Dr. Papadopoulos’ team of experts proposes to sequence all 21,000 protein-coding genes in a series of pancreatic neuroendocrine tumors. Investigators will first define the genes that are mutated in a sample of twelve tumors and then determine the prevalence of the most promising mutations by sequencing the relevant genes in additional tumors.
By identifying the genetic signature of pancreatic neuroendocrine tumors, Dr. Papadopoulos’ study will lead directly to new diagnostic tools and gene-specific therapies. Additionally, the discoveries made in this study will create opportunities for advancement in the field of pancreatic neuroendocrine tumor research.
Click here to support Dr. Papadopoulos' research project.
Nickolas Papadopoulos, Ph.D.
- To identify the genetic changes underlying the development of human pancreatic neuroendocrine tumors
- To use discoveries for the development of diagnostics and new targeted therapies
Simply put, cancer is a genetic disease.

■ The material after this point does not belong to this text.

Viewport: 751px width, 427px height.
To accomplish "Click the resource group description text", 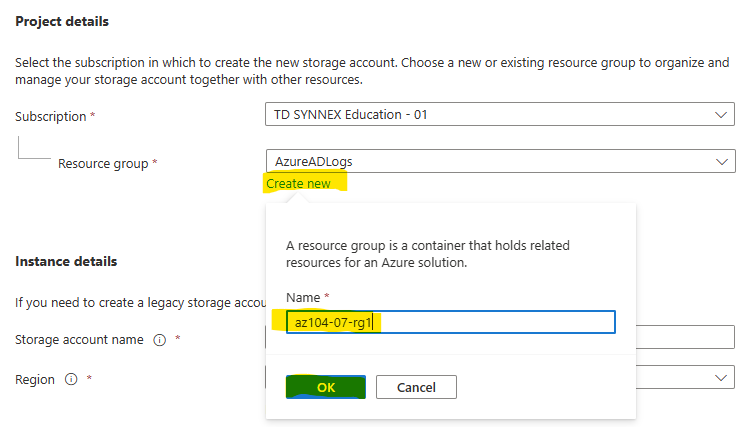I will 428,254.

Mutations in certain genes promote the growth of cancer cells. Discovery of the mutated genes is the critical step in understanding any form of cancer. Moreover, the mutations that are identified can be used to develop novel diagnostic tools and highly specific, targeted therapies. Despite their importance, little is known about the genetics of pancreatic endocrine neoplasms (pancreatic neuroendocrine tumors). The pancreatic research team at Johns Hopkins is proposing to identify the genes that are mutated in pancreatic endocrine neoplasms by sequencing all the genes that code for proteins using state-of-the-art technologies. It is our hope that this study will not only lead directly to new diagnostic tools and gene-specific therapies, but that it will also open the door to other investigators to follow-up on the discoveries we make.
In January 2011, Dr. Papadopoulos and his team uncovered the set of genetic alterations present among patients with non-functional pancreatic neuroendocrine tumors. They also uncovered a prognostic set of mutations and a rapid way of prioritizing patients for treatments with mTOR inhibiting drugs.
Dr. Papadopoulos says, "One of the most significant things we have learned is that each patient with this form of pancreatic cancer has a unique genetic code that predicts how aggressive the disease is and how sensitive it is to specific treatments."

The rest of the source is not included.